■ EXERCISE PROMPT:
All of the records below are to be output exactly; no image belongs in the result.

[Entries taken from a collection]
____________________

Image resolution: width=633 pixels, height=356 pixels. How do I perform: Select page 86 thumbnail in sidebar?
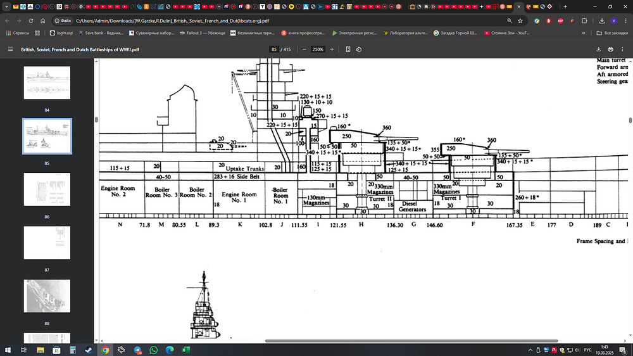point(47,189)
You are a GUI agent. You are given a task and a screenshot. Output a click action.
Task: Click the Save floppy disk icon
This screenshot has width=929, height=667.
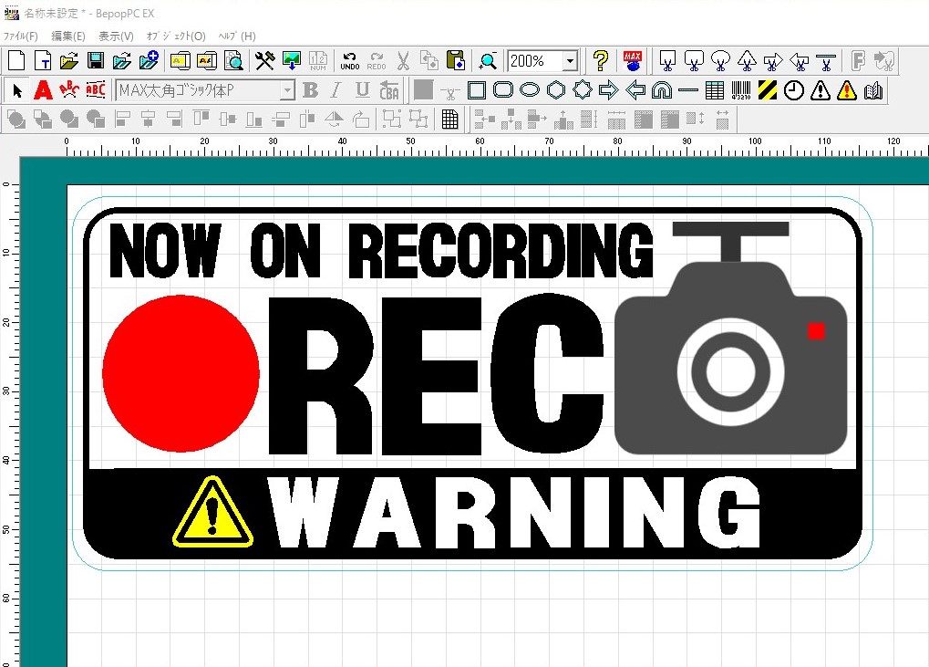[95, 61]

____________________

■ OUTPUT FOR THIS TASK:
Image resolution: width=633 pixels, height=356 pixels. How do I perform: Select page 86 thumbnail in sidebar?
point(47,189)
You are a GUI agent. You are given a task and a screenshot. Output a click action.
Task: Click the Save floppy disk icon
This screenshot has width=929, height=667.
[95, 61]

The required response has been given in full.